Das Aussortieren und Versenden der Videos erweist sich als großer Zeitfresser. Sjaak lässt sich dabei weder in die Karten schauen noch helfen. Und der Mac kommt mit den Videos der Canon-Kamera auch nicht zurecht. Er macht unendlich große Dateien daraus und ich kenne mich momentan weder mit Videos noch mit dem Mac aus. Aber von Sjaak bekomme ich auch keine echten Anreize, mich damit auseinanderzusetzen. Denn eine Diskussion darüber, wie wir das Ganze effizienter gestalten könnten, ist völlig ausgeschlossen. Sjaak hat seinen Plan und ist darin so gefangen, dass er jede davon abweichende Idee wie einen persönlichen Angriff abwehrt. Vielleicht treffe ich auch ganz einfach nicht den richtigen Ton.
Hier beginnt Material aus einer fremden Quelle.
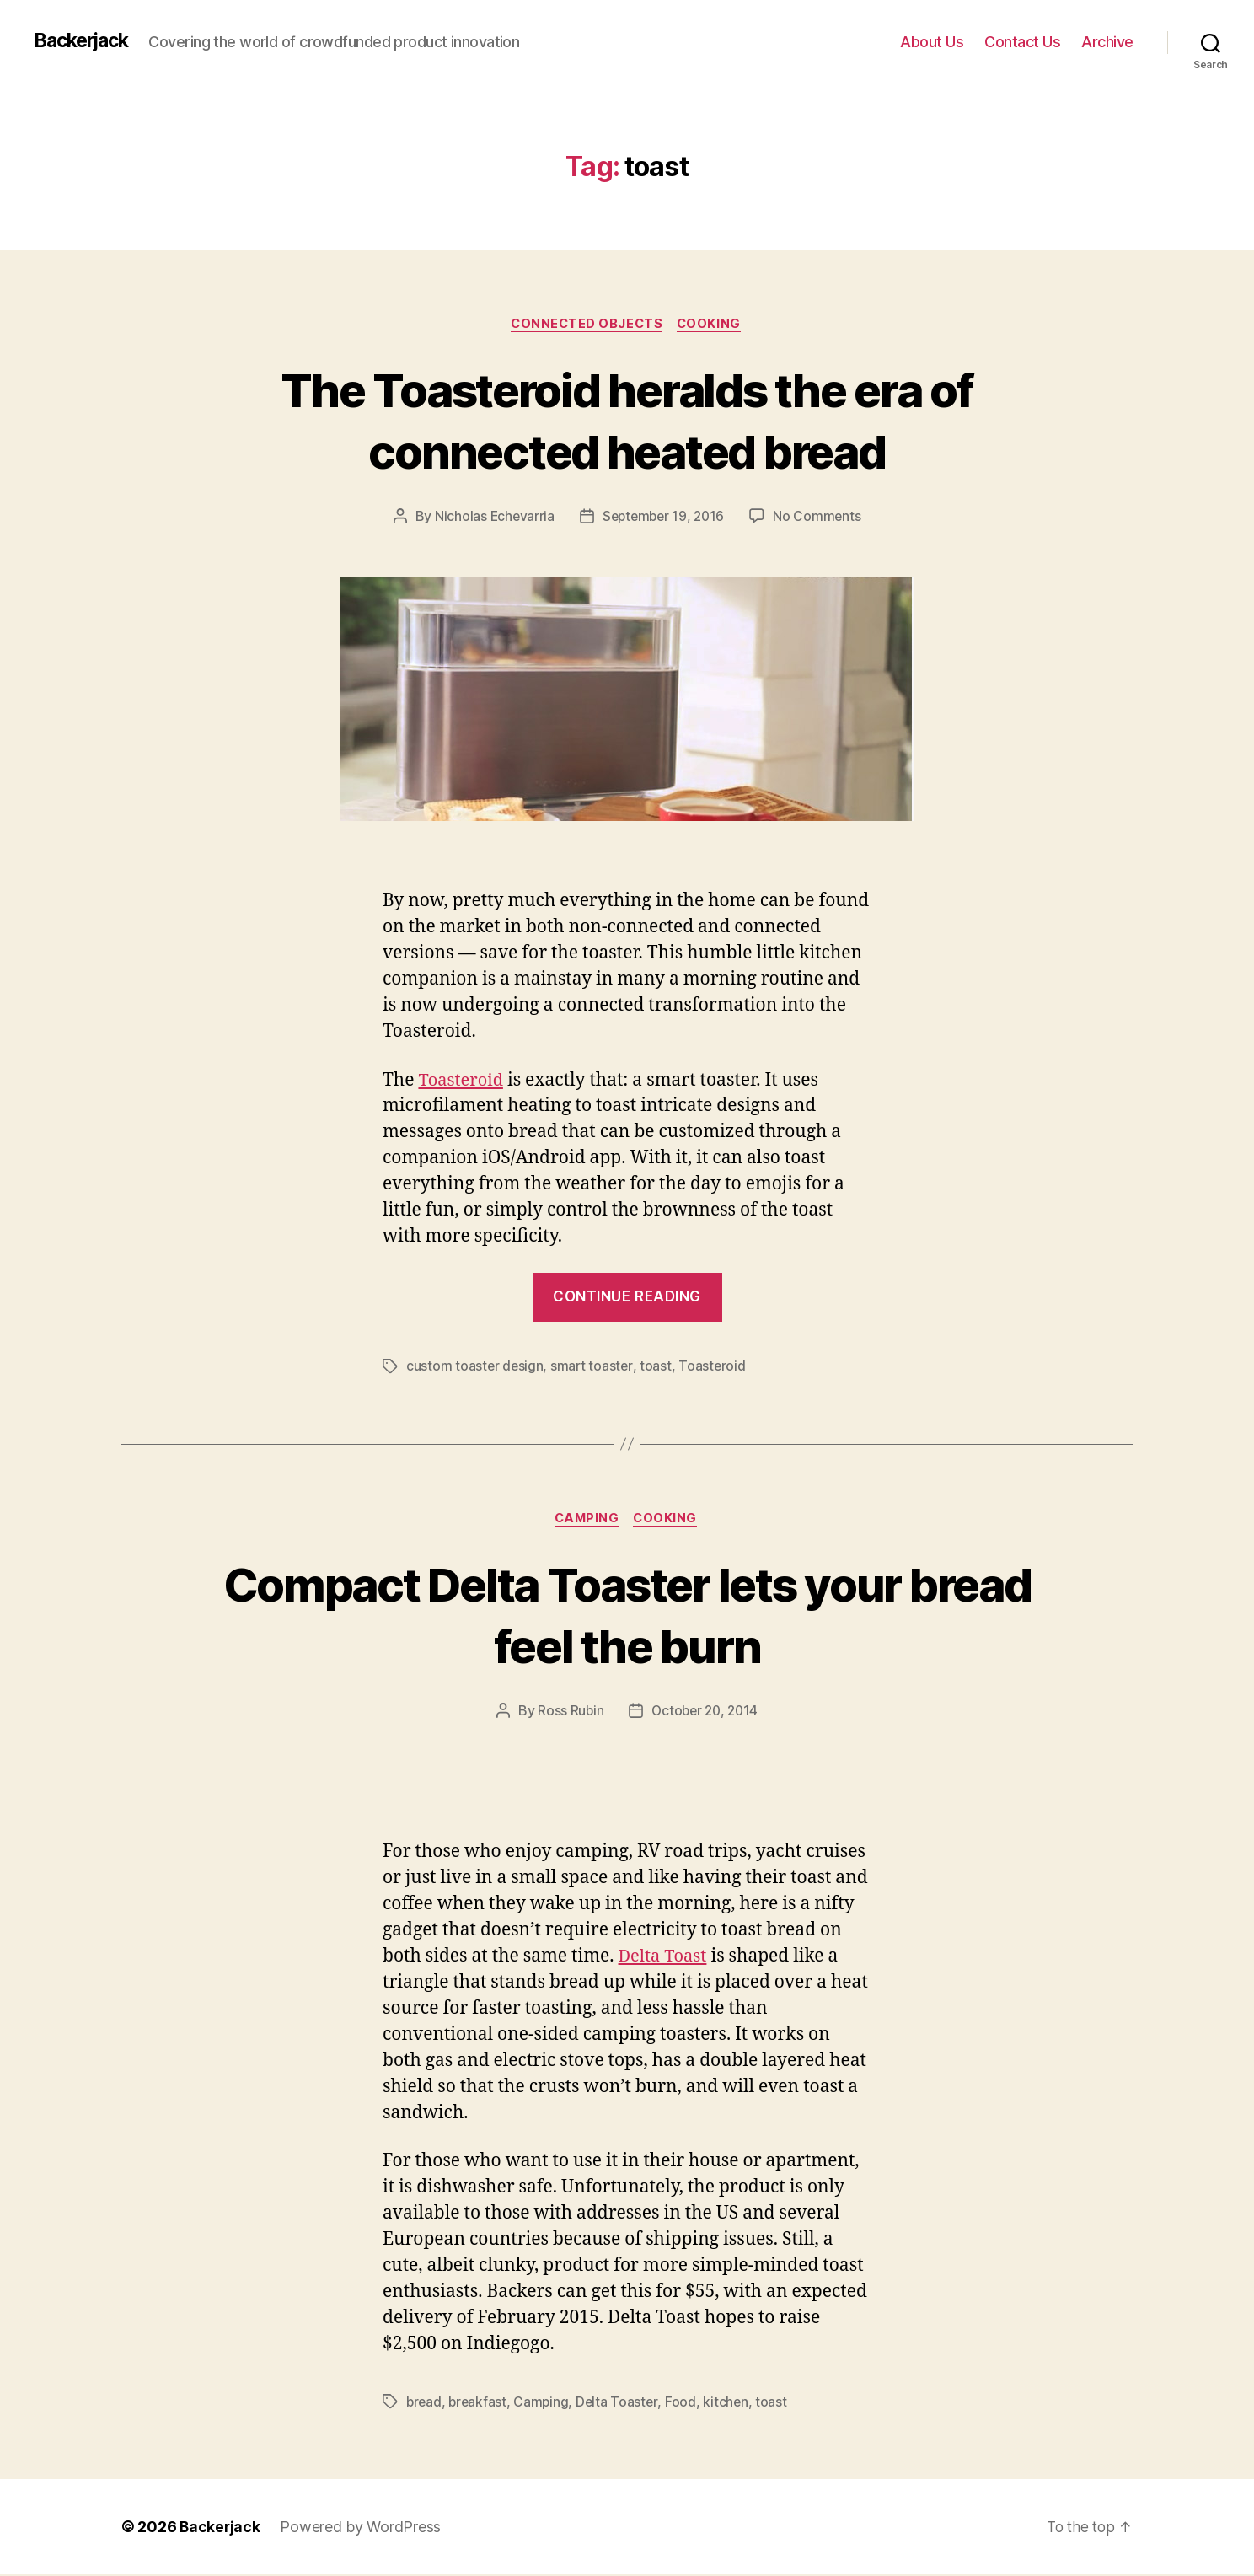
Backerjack (85, 41)
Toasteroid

Auf alle Fälle habe ich bereits in New York aufgegeben, mich einzumischen. Eigentlich finde ich das schade, weil ich glaube, dass wir unsere gegensätzlichen Denkweisen auch als Vorteil nutzen könnten, um kreative Lösungen zu finden. Aber es gelingt uns leider nicht.
Zudem macht sich Sjaak auf dem Campingplatz Sorgen wegen seinem Gepäck. Er kann zwar den Deckel seiner Topbox mit Vorhängeschlössern abschließen, die Kiste selbst kann man aber theoretisch komplett mitnehmen, wenn man weiß, wie das geht. Und die Zega-Boxen haben gar keine Schlösser. Sie können jedoch nur dann geöffnet werden, wenn die Topbox abmontiert oder zumindest verschoben wird. Deshalb sehe ich das Ganze etwas gelassener. Wir sind auf einem Campingplatz in einer ländlichen Gegend in Nordamerika, also dort, wo die Leute zum Teil sogar die Türen ihrer Häuser unversperrt lassen. Unglücklicherweise bringt meine Gelassenheit Sjaak nur noch mehr in Rage, anstatt ihn zu beruhigen. Also versuche ich, den lauen Abend unter dem Sternenhimmel für mich alleine zu genießen. Die anderen Gäste des Campingplatzes leben in zwei großen Wohnmobilen und kommen erst, als wir bereits in unsere Schlafsäcke gekrochen sind. Schade. Ich hätte mich gerne noch ein bisschen nett unterhalten.